News dal CdA: il ricorso

Negli scorsi giorni sono stati presentati dal Consigliere di Amministrazione di Unisì, Manuel Tropenscovino, due ricorsi al TAR che contestavano la validità di alcune delibere fondamentali per il progetto di trasferimento delle facoltà scientifiche ad Expo.

Il Consigliere Tropenscovino ha voluto ricorrere accusando il Consiglio di non aver rispettato le tempistiche che il regolamento prevede per fornire la documentazione relativa alle delibere.
Come Lista Aperta - Obiettivo Studenti,  pur ritenendo indispensabili il diritto e il dovere di agire informati, abbiamo preferito, piuttosto che ricorrere a sterili strumenti giudiziari, sfruttare la seduta di Luglio per confrontarci con tutte le parti implicate nel progetto contribuendo così alla tutela degli interessi degli studenti.

Ripresentatosi lo stesso problema nella seduta di Settembre, come fatto in precedenza, abbiamo ribadito con decisione la necessità di dover prendere visione dei documenti prima del voto: peccato che, mentre si discuteva di quale fosse la soluzione migliore per facilitare il lavoro dell’organo e permettere a ciascuno di prendere una posizione ragionata, il Consigliere Tropenscovino ha abbandonato la seduta. 

A seguito dei ricorsi sopra citati, il CdA si è detto pronto a confermare al più presto le decisioni già prese a Luglio e a Settembre, ritenendo di aver avuto la possibilità di considerare tutti gli elementi necessari a prendere una posizione e di non aver quindi nulla da ritrattare o ridiscutere.

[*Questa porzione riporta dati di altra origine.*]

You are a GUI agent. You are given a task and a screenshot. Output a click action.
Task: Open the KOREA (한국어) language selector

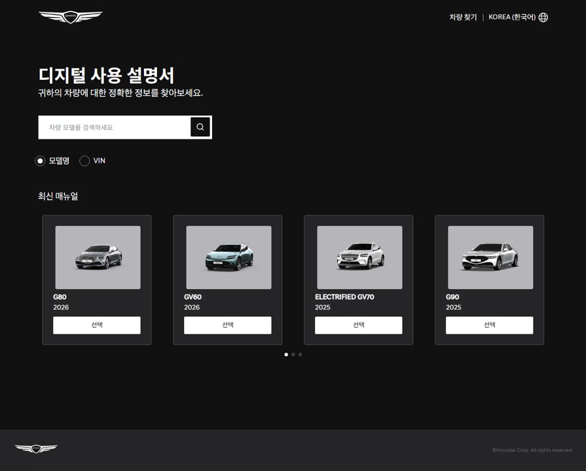click(x=512, y=18)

Riteniamo offensive alcune insinuazioni fatte negli ultimi giorni secondo cui le decisioni del CdA sono frutto di accordi loschi e antidemocratici: forse chi insinua queste cose si era assentato dalla seduta mentre i consiglieri facevano il loro lavoro, discutendo dei temi e prendendosi tutto il peso della responsabilità che è stata loro affidata. Riteniamo più opportuno partecipare in modo propositivo e deciso ai lavori di un organo così delicato, piuttosto che scegliere di tacere le pur legittime perplessità per poi, una volta usciti, gridare al complotto. Come, tra l'altro, è ribadito dal regolamento:

«i Consiglieri arricchiscono la riunione con l’apporto delle proprie competenze e conoscenze e analizzano i diversi argomenti in discussione da prospettive diverse, contribuendo ad alimentare la dialettica che è il presupposto distintivo di una decisione collegiale, meditata e consapevole».

Per quanto ci riguarda stiamo facendo tutto il possibile affinché un investimento come quello di Expo possa essere sempre di più una occasione di crescita per la nostra università e la nostra città. A chi continua a lamentare “non è a misura di studente” noi rispondiamo: facciamolo diventare.